I shake my head. “I’m here because of…” Shit, Niall would definitely not like this, but there are very few people I actually like much less care about enough to go this far. I’m already here. It’s too late. I suck in another breath and level Maeryn with a dark look. “I think the other Terra are harassing Niall,” I inform her.

She blinks and then her gaze, too, darkens. “Harassing how?” She enunciates the two words slowly, with retribution in her eyes. There’s no question of whether or not she believes me. Which must mean that I’ve already missed other signs as well.

“You suspected,” I guess.

Maeryn is quiet for a moment, but then she nods. “He hasn’t been sleeping well and he stays…” She bites down on her lip and glances to the side.

“He stays in your rooms for long hours, like he doesn’t wish to return to the Terra dorms.” I’d say it was another guess if I wasn’t positively sure I’m right.

She nods. “I healed his arm a few days ago,” she admits. “He never asks for healing—says it’s not his place, but I could tell he was in pain and I pressed him until he revealed the wound. He swore he’d fallen while carrying a bag of laundry, but it took me longer than a simple bruise to heal. I’m pretty sure his arm was fractured at the very least. I suspected someone had pushed him and he was just too proud to say as much.”

Pride or not, whatever Niall’s reasons for keeping his problems to himself have my insides churning with violence. “I—” I stop talking as I realize the words that are about to come out of my mouth. Fuck. I turn away. Was I about to tell her my plans to leave the academy? I shake my head and smack the side of my temple with my palm. I need to get it together. This isn’t even about the Darkhavens, so I can’t blame it on them and the way they mess with my equilibrium.

“Kiera?” Maeryn’s soft voice is confused when she calls my name.

I bite down on my next breath and turn to face her again. “Sorry,” I say. “I just wanted to let you know my suspicions and ask—since it seems as if you care for him—for you to keep a lookout since … well, I don’t live in the dorms like the other Terra so I can’t—”

“You don’t need to explain,” Maeryn says, holding up a hand to stop my embarrassing spew of explanation. “Of course I’ll look after him. I do care about him, Kiera.” Her brows crease as she slowly lowers her hand back to her side. Half of me wants to simply nod and walk out, but there is a reason I snuck into the female Mortal God’s dorms. A reason I chanced getting caught where I know I’m not supposed to be and the least I can do is listen to whatever she so obviously wants to say if I’m going to ask for a favor anyway.

“You know not all Mortal Gods are like our parents,” she says quietly. I stiffen, for a split second thinking she’s talking about me, but then she keeps going and I relax once more. “I can understand that you’re cautious—I’m surprised there aren’t more humans like you, but I promise … I truly do mean no harm to Niall. He’s good.” Then, below her breath, I hear her mutter, “far too good for someone like me.”
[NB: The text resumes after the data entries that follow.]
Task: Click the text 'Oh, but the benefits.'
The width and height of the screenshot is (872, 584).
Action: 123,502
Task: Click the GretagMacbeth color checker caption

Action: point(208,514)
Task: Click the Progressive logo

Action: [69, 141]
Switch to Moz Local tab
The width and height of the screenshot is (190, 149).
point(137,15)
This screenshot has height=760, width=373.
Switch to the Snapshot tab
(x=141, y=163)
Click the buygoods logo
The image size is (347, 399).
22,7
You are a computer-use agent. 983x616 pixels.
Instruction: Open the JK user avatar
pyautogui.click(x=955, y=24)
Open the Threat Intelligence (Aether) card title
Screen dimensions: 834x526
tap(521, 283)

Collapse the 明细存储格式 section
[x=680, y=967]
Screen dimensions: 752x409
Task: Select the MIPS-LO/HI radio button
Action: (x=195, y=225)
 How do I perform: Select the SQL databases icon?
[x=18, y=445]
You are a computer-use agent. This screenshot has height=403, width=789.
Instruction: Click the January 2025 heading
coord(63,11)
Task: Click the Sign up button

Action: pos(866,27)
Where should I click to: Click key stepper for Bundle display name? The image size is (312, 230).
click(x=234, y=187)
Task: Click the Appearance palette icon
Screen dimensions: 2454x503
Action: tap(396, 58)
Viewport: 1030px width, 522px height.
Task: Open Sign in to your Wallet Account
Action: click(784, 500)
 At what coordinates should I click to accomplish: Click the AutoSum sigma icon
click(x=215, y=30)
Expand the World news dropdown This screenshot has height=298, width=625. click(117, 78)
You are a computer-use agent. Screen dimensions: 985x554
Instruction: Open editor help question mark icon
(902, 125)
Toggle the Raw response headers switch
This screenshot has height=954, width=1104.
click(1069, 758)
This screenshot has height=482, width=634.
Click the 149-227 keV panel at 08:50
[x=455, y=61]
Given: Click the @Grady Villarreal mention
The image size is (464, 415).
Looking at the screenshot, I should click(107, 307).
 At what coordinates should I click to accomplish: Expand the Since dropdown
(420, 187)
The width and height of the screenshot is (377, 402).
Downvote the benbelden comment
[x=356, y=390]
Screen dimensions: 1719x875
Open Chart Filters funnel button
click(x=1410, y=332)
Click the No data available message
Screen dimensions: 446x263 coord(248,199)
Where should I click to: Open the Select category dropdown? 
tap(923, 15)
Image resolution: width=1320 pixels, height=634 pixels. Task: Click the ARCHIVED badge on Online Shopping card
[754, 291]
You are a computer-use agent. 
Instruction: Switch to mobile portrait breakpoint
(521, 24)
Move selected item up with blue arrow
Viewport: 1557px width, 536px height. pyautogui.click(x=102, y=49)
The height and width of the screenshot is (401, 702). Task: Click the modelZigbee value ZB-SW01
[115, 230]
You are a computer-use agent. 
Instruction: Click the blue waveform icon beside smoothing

I almost snort in derision. It must be part of a Mortal God’s genetics to either be too pompous for their own good or self-loathing. There never seems to be any in between. Unless you’re me that is because even I can admit that sometimes I’m far too prideful and self-loathing in the same instance. What had she said at her training class? That we’re not all that different? She had no clue how right she truly is.

“Thank you,” I say quietly, not letting on that I’d heard that last part. No doubt, she hadn’t meant to say it aloud as she had and perhaps, if she still thinks I’m human, she didn’t expect my ears to pick up on it.